The program includes a meet and greet, a tour of the mosque, an explanation of prayer and ablution, and a question and answer session to freely talk about Islam and Muslims with Muslims.
The 2018 National Mosque Open Day hosted an approximate attendance of 800 visitors across 20 mosques in four provinces that participated.
The Shaka Heritage Day is celebrated in commemoration of the Zulu King Shaka who united the Zulu clans of South Africa into a cohesive nation.
People gather annually at King Shaka’s grave to honor him on this day for his good deeds and sincere national efforts.
According to the 2011 National Census, about 80% of the republic’s citizens are ethnic Africans; divided among a variety of ethnic groups speaking different African languages, nine of which have official status.

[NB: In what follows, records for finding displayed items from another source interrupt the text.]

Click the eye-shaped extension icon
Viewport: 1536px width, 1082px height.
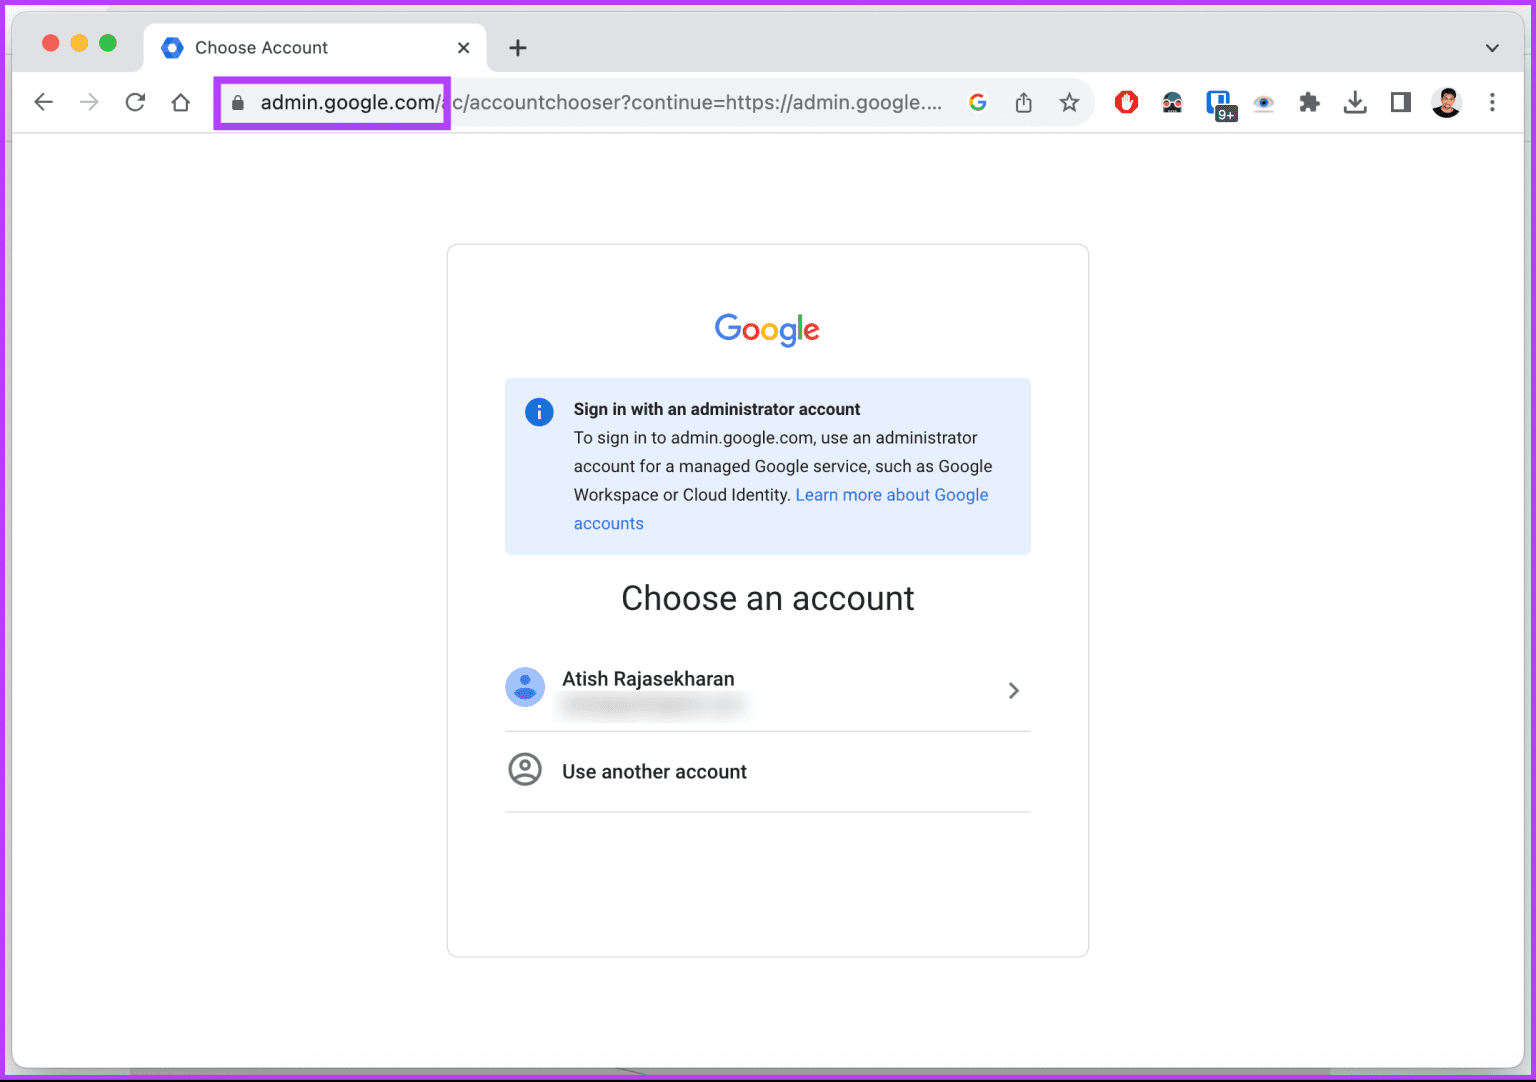click(1263, 102)
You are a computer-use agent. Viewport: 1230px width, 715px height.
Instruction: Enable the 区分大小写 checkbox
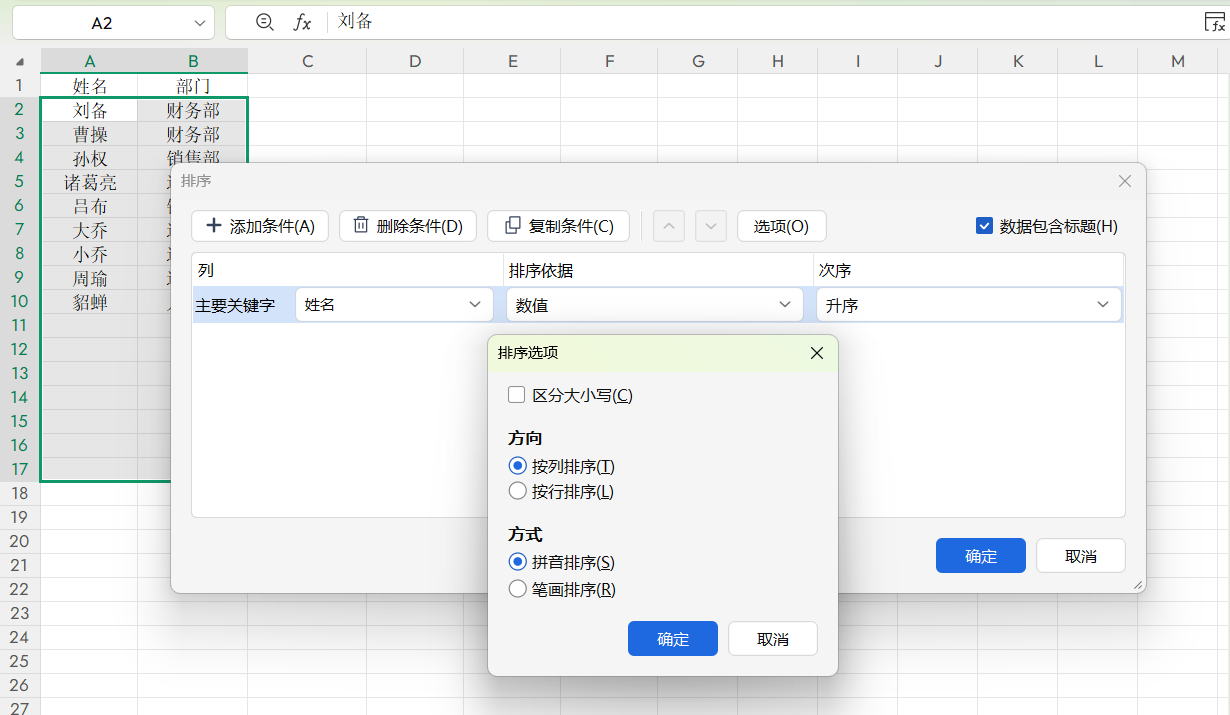click(x=517, y=395)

The remaining population consists of Africa’s largest communities of European and Asian communities. South Africa multiethnic and pluralistic spirit are reflected in the constitution’s recognition of 11 official languages, which is the 4th highest number in the world.
Islam in South Africa
Based on Pew’s 2010 report, Muslims accounted for 1.5% of the South African population, with the Muslim community comprising mainly those who are described as Coloreds and Asians.

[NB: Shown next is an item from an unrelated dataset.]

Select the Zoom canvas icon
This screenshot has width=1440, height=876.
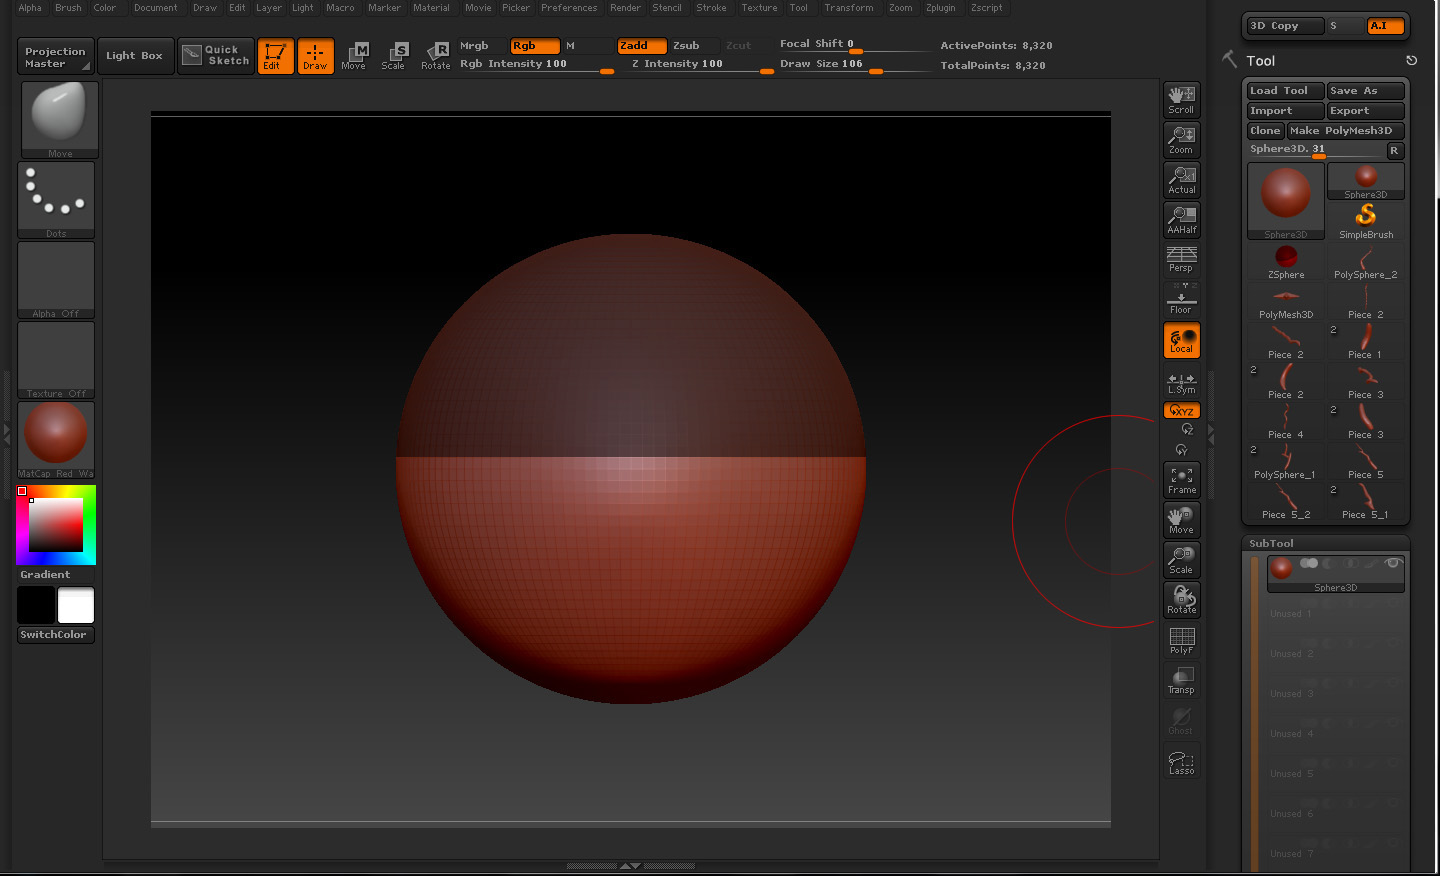(x=1181, y=140)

They have been joined by black and white South African converts as well as others from different parts of Africa. Islam might be the fastest-growing religion of conversion in the country, with the number of black Muslims growing sixfold, from 12,000 in 1991 to 74,700 in 2004.
Islam was introduced into South African on three phases. The first phase brought the earliest Muslims as part of the involuntary migration of slaves, political prisoners and political exiles from Africa and the Indonesian archipelago that lasted from about 1652 to the mid-1800s.
The second phase was the arrival of South Asians during the British occupation as indentured laborers to work in the sugar-cane fields between 1860 and 1911. The third phase, following the end of the Apartheid regime, has been marked by the wave of African Muslims that have arrived on the shores and borders of South Africa. Moreover, there is a considerable number of modern Muslims from India and Pakistan that have arrived as economic migrants.
The Auwal Mosque, built in 1794 in the Bo-Kaap neighborhood of Cape Town, is recognized as the country’s first mosque.